Issue 46 December, 2016
Let go of the stocking to live in the moment
All this week, Facebook has been showing me festive photos I’ve posted in previous years. Jake staring at my older son’s Christmas stocking, shown here, is a classic.
Of course Jake had his own stocking (the bone in the middle); I am that kind of person. But whether his stocking was empty or stuffed with a toy and a yummy treat Christmas morning, our dog ignored it. I would come into the family room and find him there, staring straight at that puffy Ninja Turtle head. He obviously yearned to get his jaws on it.
Running across that photo of Jake made me think. Had I known December 2013 would be Jake’s last Christmas, I would have given him that longed-for sock. He’d have had the stuffing pulled out of it in minutes, if not seconds, tail wagging the entire time.
But I didn’t know. Instead, I let practical thoughts like “Don’t encourage him to see random objects in this house as his personal toys” get in the way of joy.
Having that “should have” thought reminded me of writer Patti Digh. In 2003, her stepfather was diagnosed with lung cancer and died just 37 days later. The timeframe made an impression on her, resulting in a commitment to ask herself every morning: “What would I be doing today if I had only 37 days left to live?” She later turned the experience into a touching book, Life is a Verb: 37 Days to Wake Up, Be Mindful, and Live Intentionally.

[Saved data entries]
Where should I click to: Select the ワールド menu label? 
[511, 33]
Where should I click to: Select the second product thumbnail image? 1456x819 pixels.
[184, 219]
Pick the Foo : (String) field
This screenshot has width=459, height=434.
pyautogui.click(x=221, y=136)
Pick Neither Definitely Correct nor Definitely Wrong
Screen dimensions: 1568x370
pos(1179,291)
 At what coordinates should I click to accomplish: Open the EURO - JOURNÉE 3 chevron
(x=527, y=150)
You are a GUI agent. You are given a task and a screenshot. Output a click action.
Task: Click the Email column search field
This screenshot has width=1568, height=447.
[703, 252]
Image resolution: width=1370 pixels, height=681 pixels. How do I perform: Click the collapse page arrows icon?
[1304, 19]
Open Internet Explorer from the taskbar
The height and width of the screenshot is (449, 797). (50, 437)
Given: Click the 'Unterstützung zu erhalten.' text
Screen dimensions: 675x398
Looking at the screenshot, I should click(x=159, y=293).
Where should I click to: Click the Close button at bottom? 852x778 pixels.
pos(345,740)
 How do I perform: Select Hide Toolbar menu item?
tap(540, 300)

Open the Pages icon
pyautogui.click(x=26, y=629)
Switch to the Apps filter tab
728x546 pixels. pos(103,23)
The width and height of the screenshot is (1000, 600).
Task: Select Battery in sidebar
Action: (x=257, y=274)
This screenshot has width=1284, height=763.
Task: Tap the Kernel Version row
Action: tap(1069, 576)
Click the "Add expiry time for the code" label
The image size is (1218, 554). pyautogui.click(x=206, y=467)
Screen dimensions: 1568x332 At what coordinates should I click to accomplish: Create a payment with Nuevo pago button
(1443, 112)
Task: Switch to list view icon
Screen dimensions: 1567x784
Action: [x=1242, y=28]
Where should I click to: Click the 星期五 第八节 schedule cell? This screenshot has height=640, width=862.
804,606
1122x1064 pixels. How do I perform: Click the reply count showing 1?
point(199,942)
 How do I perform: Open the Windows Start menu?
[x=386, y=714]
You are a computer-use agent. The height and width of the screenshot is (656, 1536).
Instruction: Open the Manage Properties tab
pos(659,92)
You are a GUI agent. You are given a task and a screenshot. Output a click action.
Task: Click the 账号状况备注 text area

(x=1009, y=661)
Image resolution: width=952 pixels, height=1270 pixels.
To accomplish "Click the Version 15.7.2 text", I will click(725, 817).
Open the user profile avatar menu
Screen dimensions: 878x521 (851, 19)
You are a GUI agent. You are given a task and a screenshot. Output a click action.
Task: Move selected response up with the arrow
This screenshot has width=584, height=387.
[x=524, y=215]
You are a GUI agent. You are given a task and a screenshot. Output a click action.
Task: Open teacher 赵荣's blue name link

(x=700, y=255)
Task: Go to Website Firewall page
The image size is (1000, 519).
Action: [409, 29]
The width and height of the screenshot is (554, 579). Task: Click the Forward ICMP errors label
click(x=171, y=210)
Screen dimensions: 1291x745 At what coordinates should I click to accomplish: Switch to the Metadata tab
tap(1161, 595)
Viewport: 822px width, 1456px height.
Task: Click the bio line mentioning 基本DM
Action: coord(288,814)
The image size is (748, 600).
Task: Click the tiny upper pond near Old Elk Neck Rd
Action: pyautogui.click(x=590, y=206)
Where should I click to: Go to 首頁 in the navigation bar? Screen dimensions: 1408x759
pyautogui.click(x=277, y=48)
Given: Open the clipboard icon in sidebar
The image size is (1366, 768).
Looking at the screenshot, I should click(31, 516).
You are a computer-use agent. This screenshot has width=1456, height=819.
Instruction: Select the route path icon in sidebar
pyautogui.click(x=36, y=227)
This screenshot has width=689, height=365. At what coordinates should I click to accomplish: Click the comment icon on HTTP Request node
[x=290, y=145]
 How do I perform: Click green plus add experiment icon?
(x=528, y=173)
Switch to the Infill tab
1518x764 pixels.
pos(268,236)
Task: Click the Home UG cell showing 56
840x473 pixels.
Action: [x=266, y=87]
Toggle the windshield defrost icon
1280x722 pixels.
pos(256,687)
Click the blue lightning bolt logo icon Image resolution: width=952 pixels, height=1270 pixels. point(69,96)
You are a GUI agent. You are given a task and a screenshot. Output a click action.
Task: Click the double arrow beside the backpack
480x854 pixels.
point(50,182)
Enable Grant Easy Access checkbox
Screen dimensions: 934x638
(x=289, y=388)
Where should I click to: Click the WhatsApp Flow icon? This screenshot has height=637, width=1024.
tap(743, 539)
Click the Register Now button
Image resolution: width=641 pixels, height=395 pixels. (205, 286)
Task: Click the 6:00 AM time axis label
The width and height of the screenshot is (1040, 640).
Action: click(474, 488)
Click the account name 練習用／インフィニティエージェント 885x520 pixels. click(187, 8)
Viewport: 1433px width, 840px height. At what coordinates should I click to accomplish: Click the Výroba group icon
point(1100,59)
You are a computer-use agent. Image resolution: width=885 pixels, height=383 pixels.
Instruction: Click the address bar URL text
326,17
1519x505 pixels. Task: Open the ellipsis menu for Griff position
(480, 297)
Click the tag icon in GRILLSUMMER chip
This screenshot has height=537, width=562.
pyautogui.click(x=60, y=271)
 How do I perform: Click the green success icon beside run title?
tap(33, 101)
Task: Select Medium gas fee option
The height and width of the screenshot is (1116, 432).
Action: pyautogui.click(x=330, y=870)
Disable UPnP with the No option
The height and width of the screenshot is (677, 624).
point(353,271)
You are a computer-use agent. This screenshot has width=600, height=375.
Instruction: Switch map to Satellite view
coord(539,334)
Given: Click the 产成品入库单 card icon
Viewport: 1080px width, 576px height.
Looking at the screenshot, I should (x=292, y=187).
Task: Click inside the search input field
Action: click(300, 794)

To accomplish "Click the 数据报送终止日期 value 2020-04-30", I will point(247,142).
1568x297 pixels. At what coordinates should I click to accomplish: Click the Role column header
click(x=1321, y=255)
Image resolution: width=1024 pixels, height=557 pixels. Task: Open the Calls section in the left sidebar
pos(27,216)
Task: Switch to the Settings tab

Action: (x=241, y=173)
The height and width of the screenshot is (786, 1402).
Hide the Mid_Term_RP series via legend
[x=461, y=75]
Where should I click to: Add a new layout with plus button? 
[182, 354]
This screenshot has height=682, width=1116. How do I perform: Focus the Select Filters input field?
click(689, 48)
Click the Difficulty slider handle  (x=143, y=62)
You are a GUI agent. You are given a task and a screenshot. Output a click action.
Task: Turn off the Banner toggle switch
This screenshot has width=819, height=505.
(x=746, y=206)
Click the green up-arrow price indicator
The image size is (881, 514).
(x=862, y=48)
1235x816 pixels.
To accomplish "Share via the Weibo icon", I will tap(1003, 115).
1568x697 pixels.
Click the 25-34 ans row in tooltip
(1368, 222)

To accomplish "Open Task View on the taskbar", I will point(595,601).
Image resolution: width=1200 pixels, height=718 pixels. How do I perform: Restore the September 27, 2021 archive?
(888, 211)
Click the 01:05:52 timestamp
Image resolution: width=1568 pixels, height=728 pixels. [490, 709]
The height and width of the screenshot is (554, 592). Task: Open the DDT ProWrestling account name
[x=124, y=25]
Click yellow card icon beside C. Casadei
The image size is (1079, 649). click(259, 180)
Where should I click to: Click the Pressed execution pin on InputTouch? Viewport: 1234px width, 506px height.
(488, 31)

List of tasks
(a) Answer these questions using the piece about Jake and the Christmas stocking:
(i) Which December was Jake's last Christmas?
(ii) What was on the front of the older son's stocking that Jake stared at?
(iii) How many days after his diagnosis did Patti Digh's stepfather die?
(b) Name every year that appears in the piece about Jake and the Christmas stocking.
(c) Continue the piece about Jake and the Christmas stocking, picking up after its final sentence.

Set of answers
(a)
(i) December 2013
(ii) A puffy Ninja Turtle head
(iii) 37 days

(b) 2016, 2013, 2003

(c)
That same sense of doing things differently when you know the timeline runs through former palliative nurse Bronnie Ware’s book, The Top Five Regrets of the Dying: A Life Transformed by the Dearly Departing. She says people most regretted not having the courage to live a life true to themselves.
What does this have to do with communication? You could make the link to meaningful words, doing the right things, communicating from the heart, sparking conversation, being honest, not wasting time on jargon and BS.
But really, as 2016 winds down, I just want to encourage you to let go of the stocking. Don’t wait for the clarity of hindsight to bring joy where you can. Plan ahead, sure; but live in the moment. Cherish your friends and family and tell them you do.
Happy holidays, and thank you for being part of my Wordnerdery family.